Git Product home page Git Product logo

beyond-text's Introduction

beyond-text

Exploring efficient file formats which could be used for big data analytics

Understand the basic of different data/file format getting used for the big data and analytics purpose

Text Sequence Avro Parquet RCFile

  1. Best use cases for each of them.

  2. Their performance with wide and narrow query. (We dont really have to do this benchmark for all the format as quite good results are already available, we need this information so that other project can decide the right format using it)

  3. Similarly storage wise comparison for all the format.

  4. We need to explore all the tools which are helpful during development using any of these file format.

  5. As data is mostly logged/collected in Text format, we need to prepare a hadoop job to convert Text to each of these format.

  6. Hadoop job for using non text format as an input as well as output.

  7. Compatibility of these file formats with different - different tools as impala,hive etc.

We have written basic hadoop map reduce jobs to perform conversion of text file in other available file formats.

Code is available at src/main/java/com for respective file formats. To execute hadoop jobs specific parameters need to be provided.

Please find below steps to execute these hadoop jobs.

Below are the few initial steps which need to follow for running every hadoop job.

Section A

a). Pull beyond-text project from git hub to your local. b). Modify build.gradle main class name with the required class name e.g. if we want to run job for AvroToParquetConversion make main class name as AvroToParquetConversion. c). Run ./gradlew clean command to clean the old jar and then run ./gradlew build to create new jar. d). Run ./gradlew build shadow command to create shadow jar. e). Once shadow jar is created you can run hadoop job.

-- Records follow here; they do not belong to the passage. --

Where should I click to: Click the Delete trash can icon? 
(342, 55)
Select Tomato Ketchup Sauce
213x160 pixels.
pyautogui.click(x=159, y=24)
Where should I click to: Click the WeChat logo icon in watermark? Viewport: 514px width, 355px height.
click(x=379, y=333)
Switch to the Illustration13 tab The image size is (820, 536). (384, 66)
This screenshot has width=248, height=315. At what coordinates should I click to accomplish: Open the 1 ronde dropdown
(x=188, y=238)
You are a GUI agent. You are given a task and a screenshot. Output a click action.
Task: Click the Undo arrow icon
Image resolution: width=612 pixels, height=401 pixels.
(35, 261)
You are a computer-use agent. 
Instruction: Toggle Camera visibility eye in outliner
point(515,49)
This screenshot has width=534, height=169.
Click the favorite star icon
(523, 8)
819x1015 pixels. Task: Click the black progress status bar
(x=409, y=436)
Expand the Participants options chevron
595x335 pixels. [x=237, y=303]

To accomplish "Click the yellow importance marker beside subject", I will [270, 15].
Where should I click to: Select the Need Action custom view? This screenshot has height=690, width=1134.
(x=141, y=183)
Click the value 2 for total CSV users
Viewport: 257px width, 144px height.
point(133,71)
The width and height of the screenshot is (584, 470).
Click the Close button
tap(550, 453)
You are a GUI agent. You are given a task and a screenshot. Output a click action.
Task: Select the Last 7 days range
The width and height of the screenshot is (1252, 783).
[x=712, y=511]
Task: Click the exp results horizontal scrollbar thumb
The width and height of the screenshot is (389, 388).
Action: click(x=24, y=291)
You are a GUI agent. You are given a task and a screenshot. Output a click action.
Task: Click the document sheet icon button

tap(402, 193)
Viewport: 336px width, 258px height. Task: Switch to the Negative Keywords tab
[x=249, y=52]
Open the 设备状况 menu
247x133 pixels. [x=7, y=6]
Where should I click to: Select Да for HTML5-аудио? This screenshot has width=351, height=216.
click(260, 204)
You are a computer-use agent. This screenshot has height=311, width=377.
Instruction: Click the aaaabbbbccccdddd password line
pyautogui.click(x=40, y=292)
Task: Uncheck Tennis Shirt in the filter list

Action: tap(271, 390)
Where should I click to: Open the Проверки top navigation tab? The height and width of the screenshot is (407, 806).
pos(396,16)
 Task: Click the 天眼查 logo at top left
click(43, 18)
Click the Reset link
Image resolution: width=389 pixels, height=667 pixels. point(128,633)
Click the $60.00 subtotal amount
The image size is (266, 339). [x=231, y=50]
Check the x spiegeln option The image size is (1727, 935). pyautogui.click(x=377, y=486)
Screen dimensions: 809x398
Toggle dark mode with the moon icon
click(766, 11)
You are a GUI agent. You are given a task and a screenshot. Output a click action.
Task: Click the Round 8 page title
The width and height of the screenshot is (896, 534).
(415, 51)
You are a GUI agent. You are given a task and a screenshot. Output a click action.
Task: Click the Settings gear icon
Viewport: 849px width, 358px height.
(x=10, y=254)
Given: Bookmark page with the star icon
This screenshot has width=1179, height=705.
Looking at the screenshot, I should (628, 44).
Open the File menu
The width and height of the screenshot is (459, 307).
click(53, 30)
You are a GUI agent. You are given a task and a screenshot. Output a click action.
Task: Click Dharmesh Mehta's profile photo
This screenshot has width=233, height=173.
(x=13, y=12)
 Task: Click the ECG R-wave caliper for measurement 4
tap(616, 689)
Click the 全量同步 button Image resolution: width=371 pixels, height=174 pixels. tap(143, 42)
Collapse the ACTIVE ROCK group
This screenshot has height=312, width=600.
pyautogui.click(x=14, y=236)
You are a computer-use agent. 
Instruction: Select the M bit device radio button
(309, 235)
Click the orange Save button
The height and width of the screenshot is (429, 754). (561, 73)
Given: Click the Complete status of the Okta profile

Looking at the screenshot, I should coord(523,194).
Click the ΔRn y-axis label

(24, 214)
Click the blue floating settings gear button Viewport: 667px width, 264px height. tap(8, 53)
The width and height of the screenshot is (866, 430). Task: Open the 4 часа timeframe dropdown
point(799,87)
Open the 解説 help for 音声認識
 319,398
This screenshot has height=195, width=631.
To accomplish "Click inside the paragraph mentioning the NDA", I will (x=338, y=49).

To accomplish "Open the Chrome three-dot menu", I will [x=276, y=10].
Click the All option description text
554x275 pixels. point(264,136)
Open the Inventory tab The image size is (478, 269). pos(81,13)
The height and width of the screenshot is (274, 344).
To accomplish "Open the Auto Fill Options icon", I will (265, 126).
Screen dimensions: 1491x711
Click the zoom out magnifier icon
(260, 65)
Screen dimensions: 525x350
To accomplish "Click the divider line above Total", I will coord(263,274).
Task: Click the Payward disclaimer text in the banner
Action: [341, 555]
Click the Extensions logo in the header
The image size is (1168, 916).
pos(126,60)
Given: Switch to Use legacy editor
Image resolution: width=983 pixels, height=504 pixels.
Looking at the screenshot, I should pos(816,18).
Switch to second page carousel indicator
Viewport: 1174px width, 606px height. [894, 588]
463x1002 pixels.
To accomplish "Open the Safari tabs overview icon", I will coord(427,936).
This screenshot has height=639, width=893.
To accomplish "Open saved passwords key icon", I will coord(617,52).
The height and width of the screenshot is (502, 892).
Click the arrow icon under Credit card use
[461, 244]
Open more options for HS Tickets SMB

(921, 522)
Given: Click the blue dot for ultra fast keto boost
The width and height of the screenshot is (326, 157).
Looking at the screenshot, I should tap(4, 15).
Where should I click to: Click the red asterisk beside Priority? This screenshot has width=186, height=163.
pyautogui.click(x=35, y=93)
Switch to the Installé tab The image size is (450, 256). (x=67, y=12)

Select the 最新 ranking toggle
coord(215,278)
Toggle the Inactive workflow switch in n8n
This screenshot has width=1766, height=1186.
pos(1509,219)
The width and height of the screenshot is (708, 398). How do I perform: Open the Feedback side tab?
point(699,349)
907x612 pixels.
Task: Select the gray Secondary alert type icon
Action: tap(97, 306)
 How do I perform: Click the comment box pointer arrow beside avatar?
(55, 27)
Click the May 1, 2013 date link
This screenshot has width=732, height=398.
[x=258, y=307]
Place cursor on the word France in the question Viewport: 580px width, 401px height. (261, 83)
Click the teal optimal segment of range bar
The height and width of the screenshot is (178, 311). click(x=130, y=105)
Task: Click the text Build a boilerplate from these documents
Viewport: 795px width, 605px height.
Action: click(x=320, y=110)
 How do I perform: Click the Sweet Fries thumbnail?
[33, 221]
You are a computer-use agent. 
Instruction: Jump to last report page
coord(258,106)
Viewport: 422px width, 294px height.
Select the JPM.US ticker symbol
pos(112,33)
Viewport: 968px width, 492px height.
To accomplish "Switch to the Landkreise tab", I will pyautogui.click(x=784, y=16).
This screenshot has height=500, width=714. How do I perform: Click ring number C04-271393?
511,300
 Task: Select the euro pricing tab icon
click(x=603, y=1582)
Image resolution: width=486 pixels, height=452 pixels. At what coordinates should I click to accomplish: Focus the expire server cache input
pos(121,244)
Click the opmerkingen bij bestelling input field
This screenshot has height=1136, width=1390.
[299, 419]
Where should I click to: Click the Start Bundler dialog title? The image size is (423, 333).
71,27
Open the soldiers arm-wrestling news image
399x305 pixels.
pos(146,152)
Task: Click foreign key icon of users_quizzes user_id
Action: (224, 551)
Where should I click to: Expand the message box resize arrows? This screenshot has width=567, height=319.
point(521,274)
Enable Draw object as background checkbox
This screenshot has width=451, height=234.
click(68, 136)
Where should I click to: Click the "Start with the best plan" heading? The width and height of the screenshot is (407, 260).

Steps to execute AvroToParquetConversion.java, which converts avro into parquet:-

a). Follow mentioned steps in section A.

b). Run below command to start hadoop job. /usr/local/hadoop/bin/hadoop jar home/file_format_testings/beyond-text/build/libs/beyond-text-all.jar hdfs:///avrotoparquet/twitter.avsc file:////home/file_format_testings/beyond-text/src/main/resources/twitter.avro file:////home/Documents/output_10

Here beyond-text-all.jar is shadow jar. twitter.avsc is sample input avro file and is available in resource folder. twitter.avro is schema file for twitter.avsc file and is available in resource folder. output_10 is output directory.

Steps to run TextToAvro_2 job:-

a). Follow mentioned steps in section A(modify main class name with TextToAvro_2 in build.gradle file).

b). Run below command to start hadoop job. /usr/local/hadoop/bin/hadoop jar home/file_format_testings/beyond-text/build/libs/beyond-text-all.jar hdfs:///avrotoparquet/test.avsc file:////home/file_format_testings/beyond-text/src/main/resources/test.csv file:////home/Documents/output_11

test.avsc is schema file for input file test.csv. test.csv is input text file. output_11 is output directory.

Steps to run AvroToText job:-

a). Follow mentioned steps in section A(modify main class name with AvroToText in build.gradle file).

b). Run below command to start hadoop job. /usr/local/hadoop/bin/hadoop jar home/file_format_testings/beyond-text/build/libs/beyond-text-all.jar hdfs:///avrotoparquet/test.avsc file:////home/file_format_testings/beyond-text/src/main/resources/twitter.avro file:////home/Documents/output_11

test.avsc is schema file for input file twitter.avro. twitter.avro is input text file. output_11 is output directory.

Steps to run ParquetToCsv job:-

a). Follow mentioned steps in section A(modify main class name with ParquetToCsv in build.gradle file).

b). Run below command to start hadoop job.

/usr/local/hadoop/bin/hadoop jar /home/file_format_testings/beyond-text/build/libs/beyond-text-all.jar gzip hdfs:///parquettocsv/part-m-00000.gz.parquet file:////home/output

gzip is compression type. Compression type can be snappy,lzo. part-m-00000.gz.parquet is input parquet file. output is output directory.

Steps to run TestCsvToParquet job:-

a). Follow mentioned steps in section A(modify main class name with TestCsvToParquet in build.gradle file).

b). Run below command to start hadoop job.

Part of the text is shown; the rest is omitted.